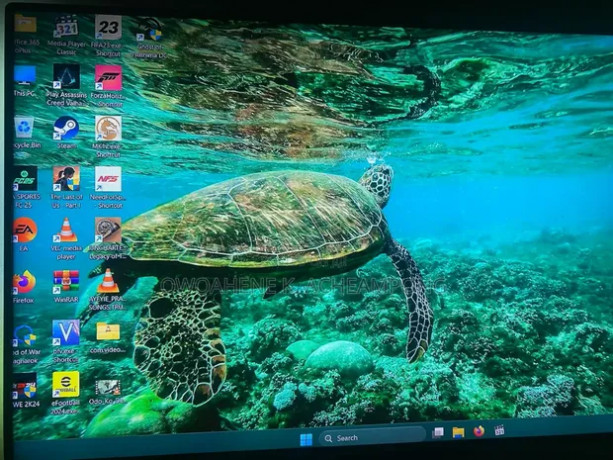Open Task View on the taskbar
613x460 pixels.
click(438, 432)
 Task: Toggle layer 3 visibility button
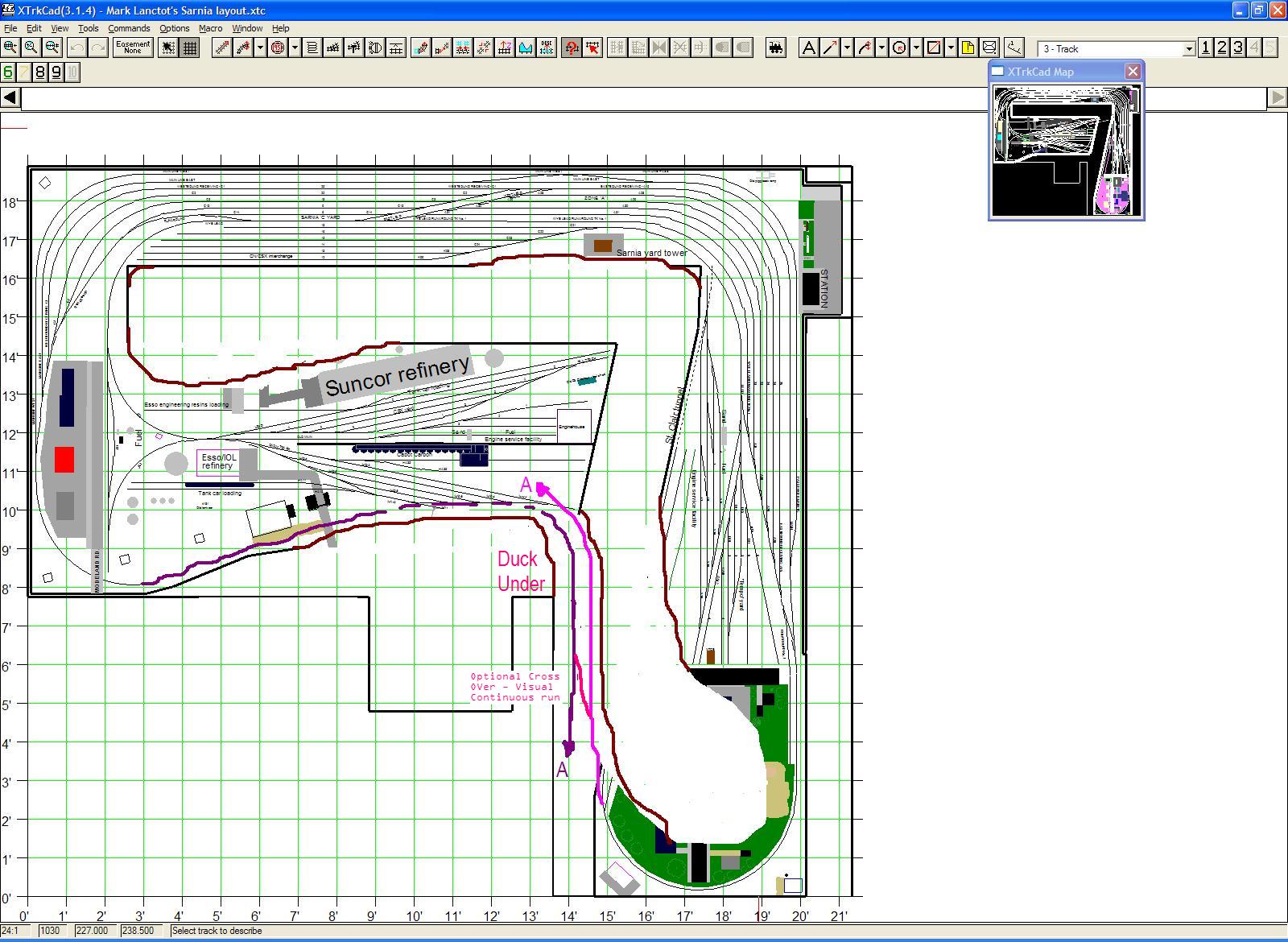1238,48
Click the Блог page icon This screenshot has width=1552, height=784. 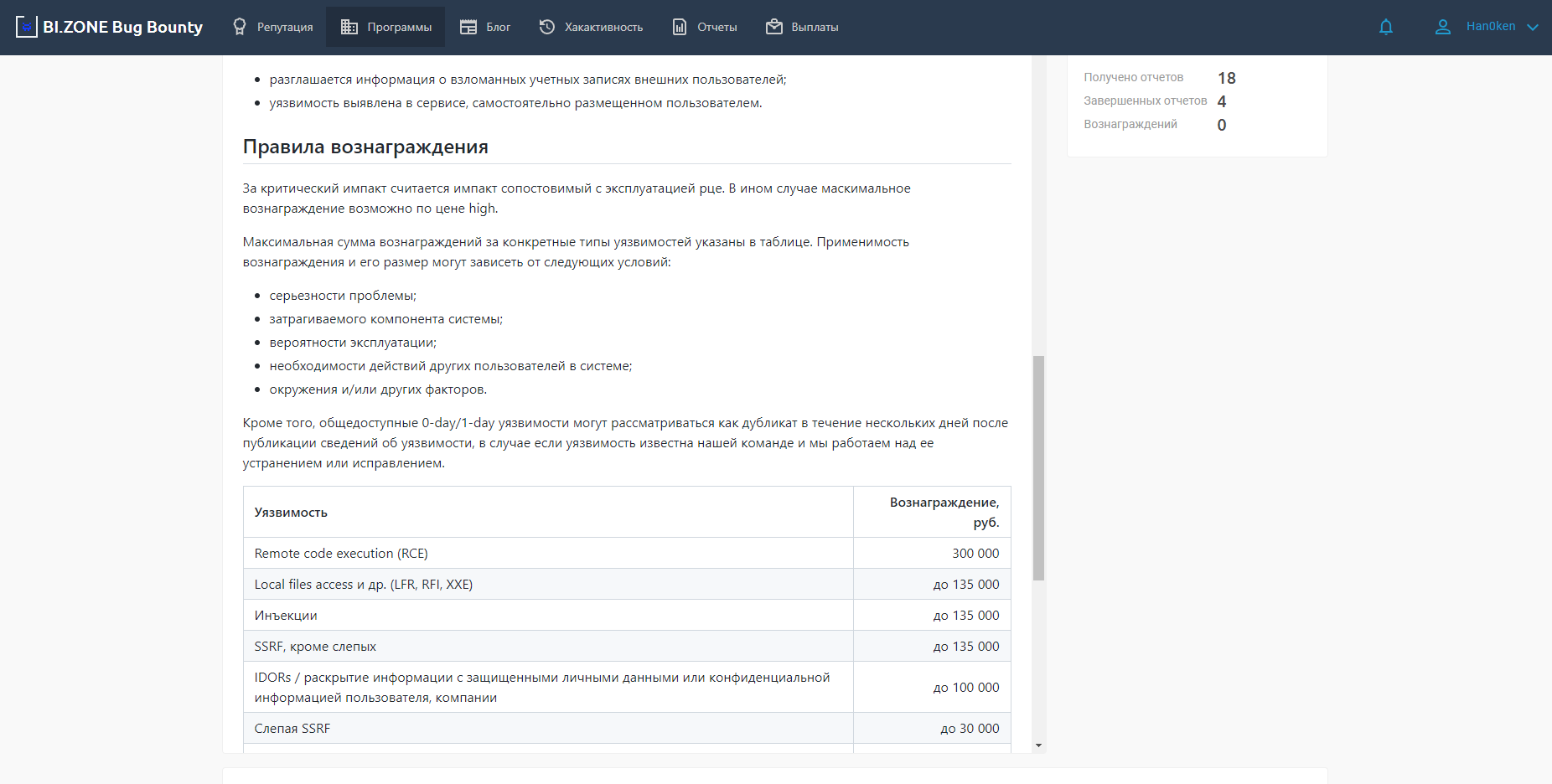click(x=468, y=27)
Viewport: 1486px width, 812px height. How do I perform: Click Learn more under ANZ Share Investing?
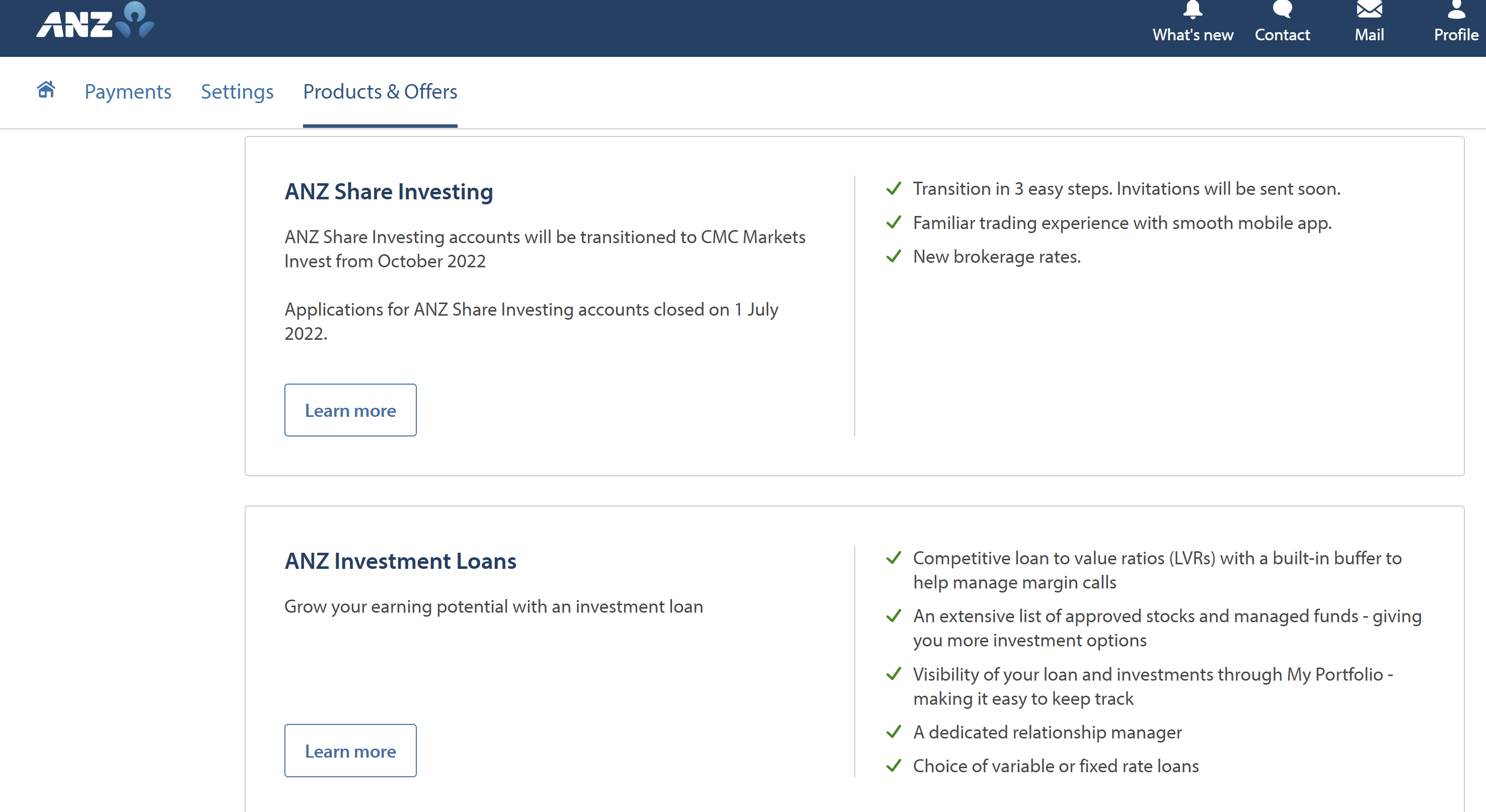(350, 410)
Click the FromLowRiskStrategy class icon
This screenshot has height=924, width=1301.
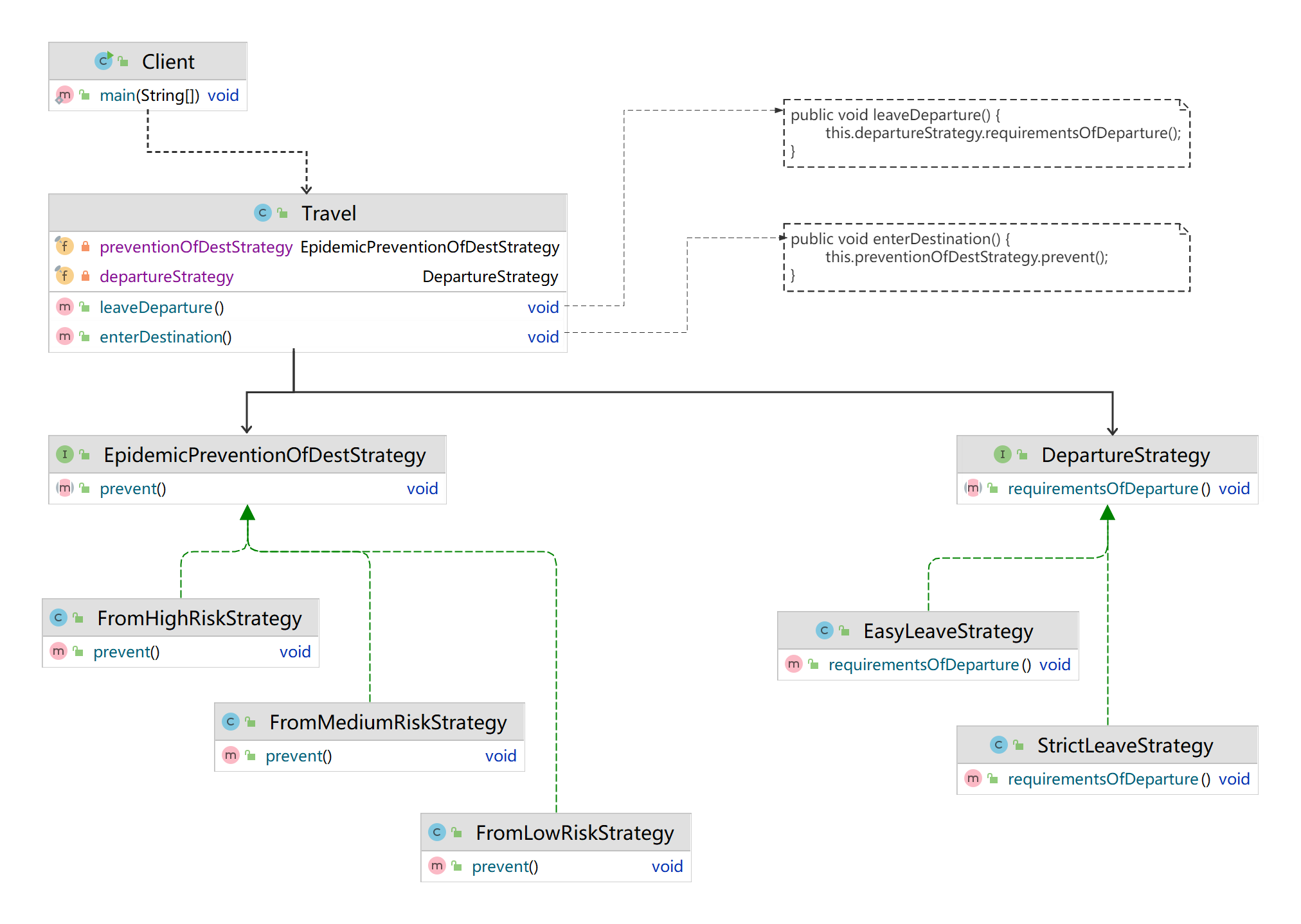click(x=437, y=832)
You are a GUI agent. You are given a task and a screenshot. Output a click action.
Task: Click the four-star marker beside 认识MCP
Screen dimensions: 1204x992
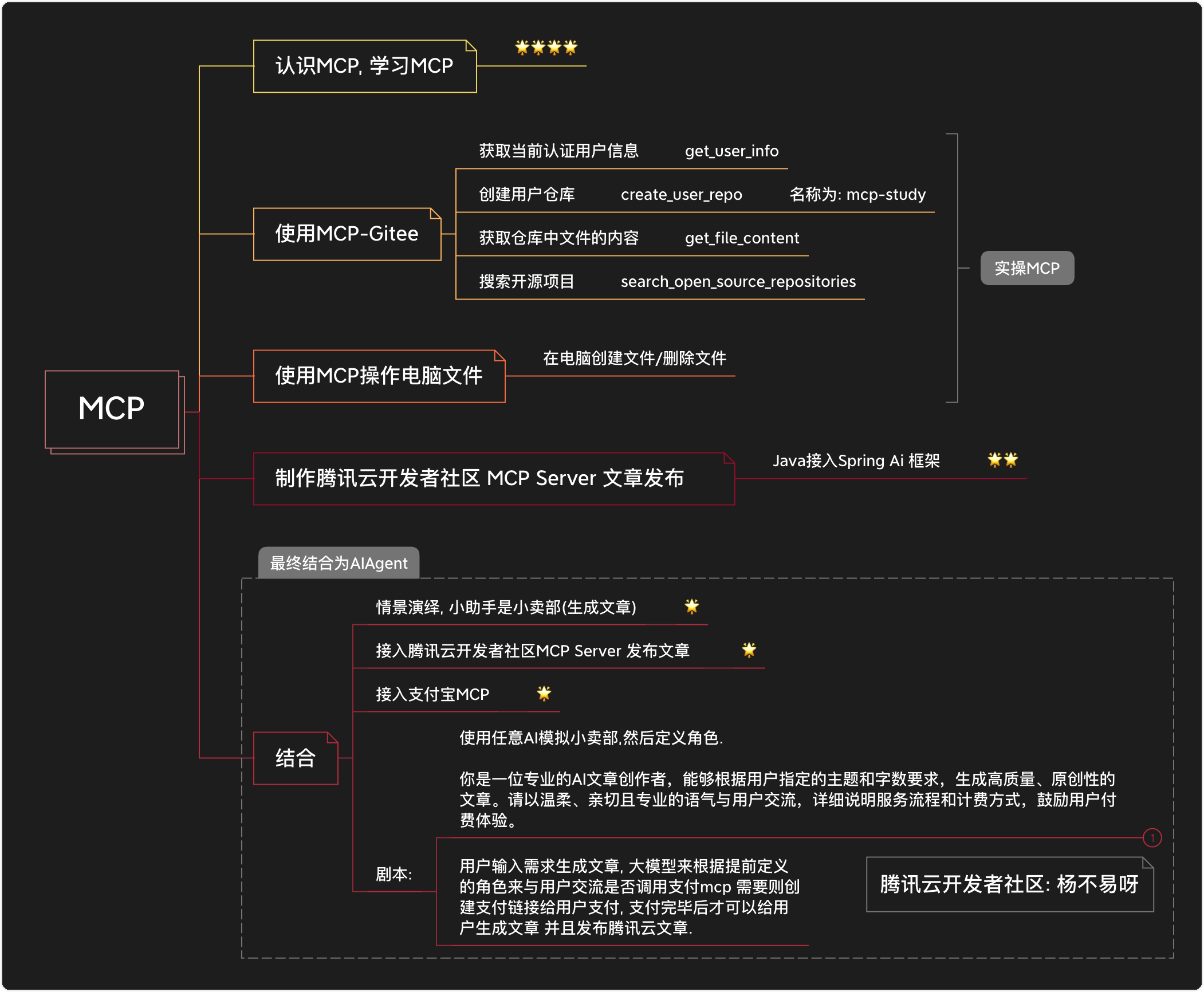(x=546, y=47)
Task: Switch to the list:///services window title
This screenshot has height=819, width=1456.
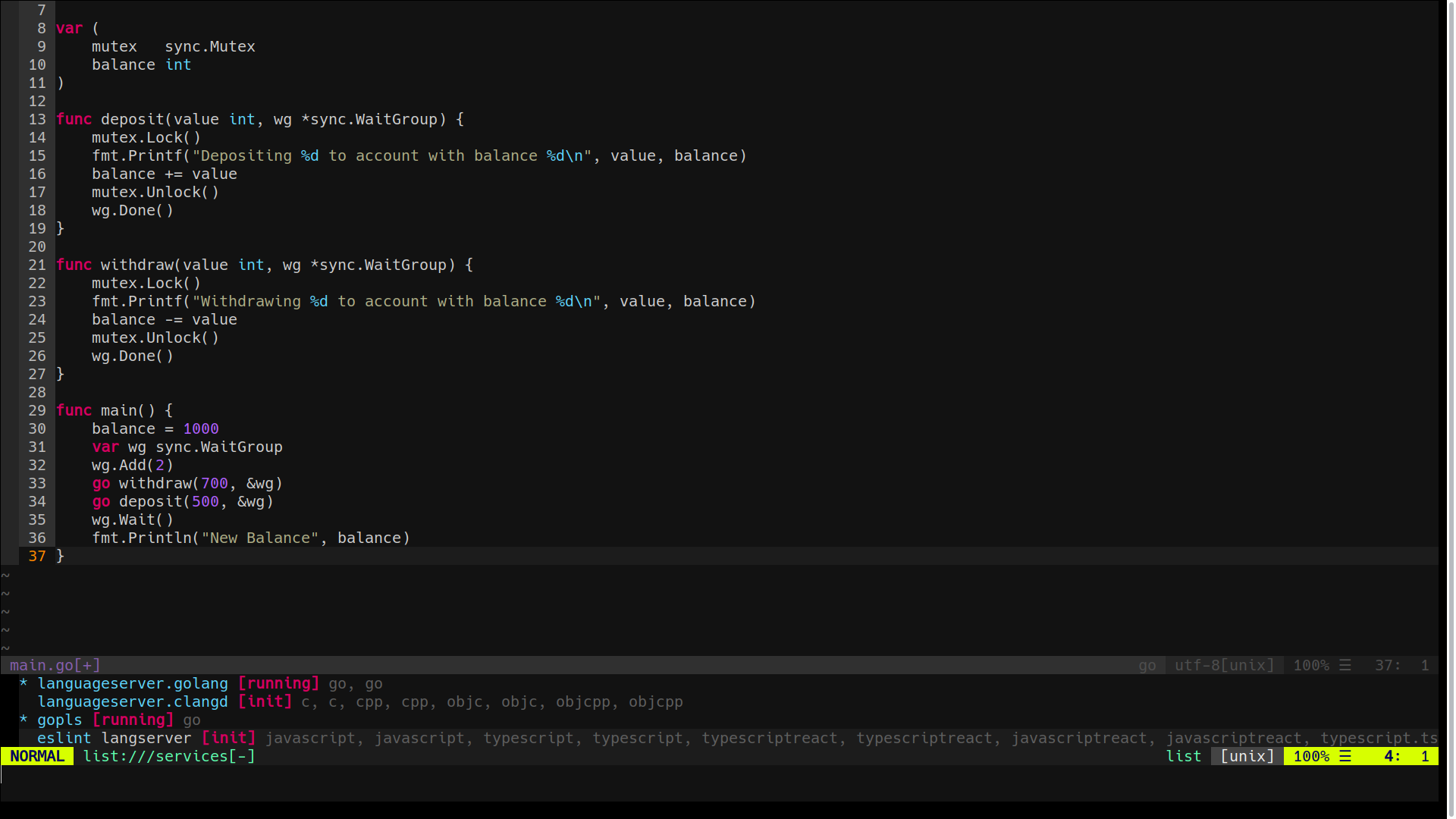Action: [x=157, y=756]
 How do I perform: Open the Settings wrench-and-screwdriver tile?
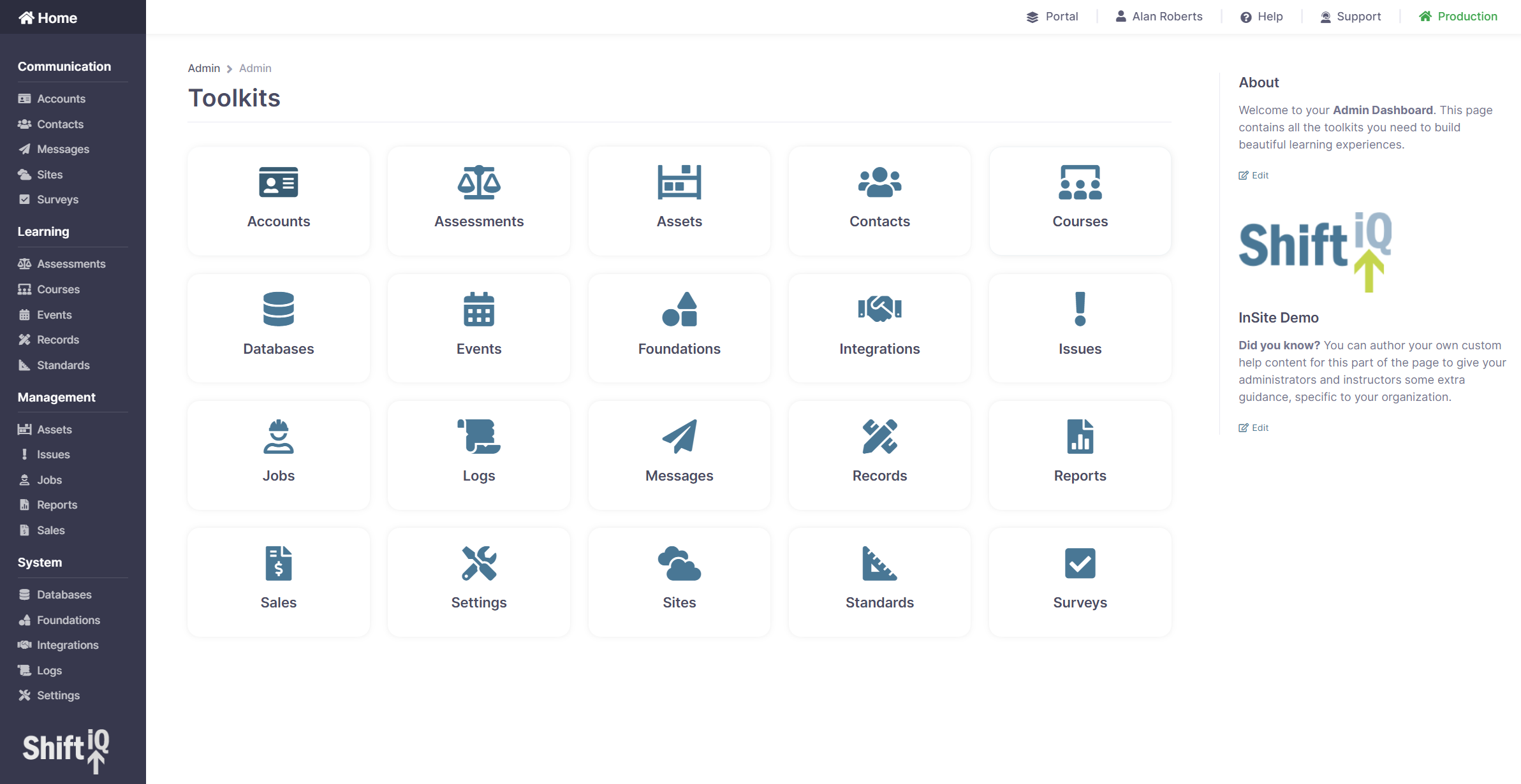(x=478, y=563)
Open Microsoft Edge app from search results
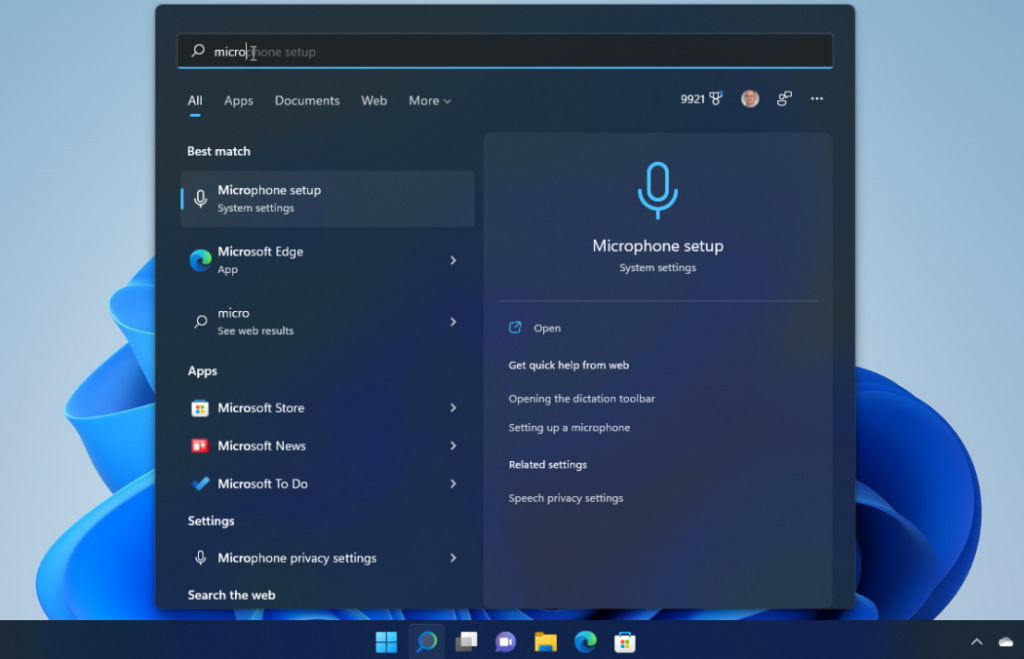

Problem statement => Can you convert the part that opens with the line containing "Viewport: 1486px width, 812px" and closes with the line containing "click(x=437, y=832)" into a numbered list, skipping blank lines and leaving out the pictures?

The output =>
1. Viewport: 1486px width, 812px height. How do I perform: Click Learn more under ANZ Share Investing?
2. (350, 410)
3. Click the FromLowRiskStrategy class icon
4. This screenshot has height=924, width=1301.
5. click(x=437, y=832)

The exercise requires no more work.